Note to Philadelphia students, teachers, and parents: Gov. Wolf sees you.
Five months into his term as Pennsylvania's chief executive, he has already spent more time in Philadelphia School District buildings than his predecessor, who never visited one.
Wolf said he has seen and heard and read things that worry him. Take the plight of Lingelbach, the Germantown elementary school that ran an operating budget of $160 for the entire year, brought to light in an Inquirer article and flagged by the governor as a problem he needed to address.
"We have schools that have been starved of the resources they need to operate," Wolf said Friday in his Philadelphia office. "What I saw was great promise. . . . I also saw a lot of problems caused by simple underfunding."
Wolf, a Democrat, has spent much of the early days of his administration stumping for education funding, crisscrossing the state to make a case for a budget that would pump nearly $1 billion more into public schools - including at least $159 million in new money for Philadelphia.
It's proving to be a tough sell, to say the least, in the Republican-led legislature.
But Wolf is firm: Philadelphia schools matter, even to people in his home territory of York County and other parts of the state more accustomed to considering the state's largest district unworthy of investment.
Fixing the district is a moral imperative, he said, but it's more than that.

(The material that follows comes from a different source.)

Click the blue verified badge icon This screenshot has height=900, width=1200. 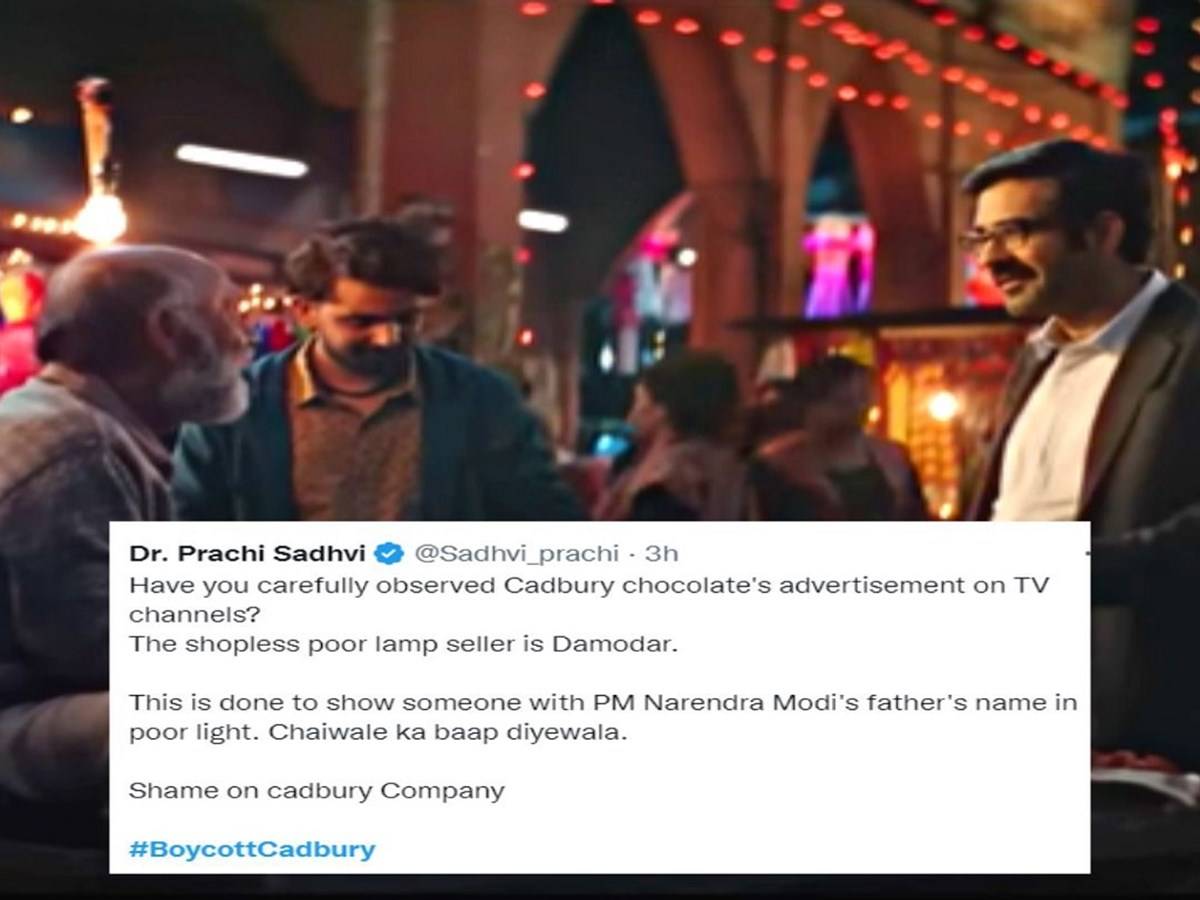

"This is an investment that actually pays a return, pays a dividend," said Wolf, who keeps an apartment in Philadelphia and said he planned to spend the weekend in the city. "We have got to get this right, or we pay a price down the road - we have a weaker economy, a weaker democracy, we have overcrowding in prisons."
Wolf wants to impose a 5 percent tax on extracted natural gas to raise the cash for schools. Pennsylvania is the only natural-gas producing state in the country that lacks such a tax, he said.
"We need to stop being toyed with," Wolf said. "We need to recognize that if we did have one, like all the other states, we could have money that we could invest in our education system."
In a wide-ranging interview, Wolf also addressed the future of the School Reform Commission.
His preferred form of governance for the district?
"Local control," Wolf said.
Not just yet.
As long as the state is shirking its fiscal responsibility to schools, the SRC is necessary, the governor said.
Wolf said the SRC "is doing a phenomenal job in terms of the narrow range of choices and options it has."
Wolf said Pennsylvania lags the rest of the United States for state support of public schools, and said that this has hit Philadelphia hard, with its high concentration of needy learners and inability to raise enough money locally.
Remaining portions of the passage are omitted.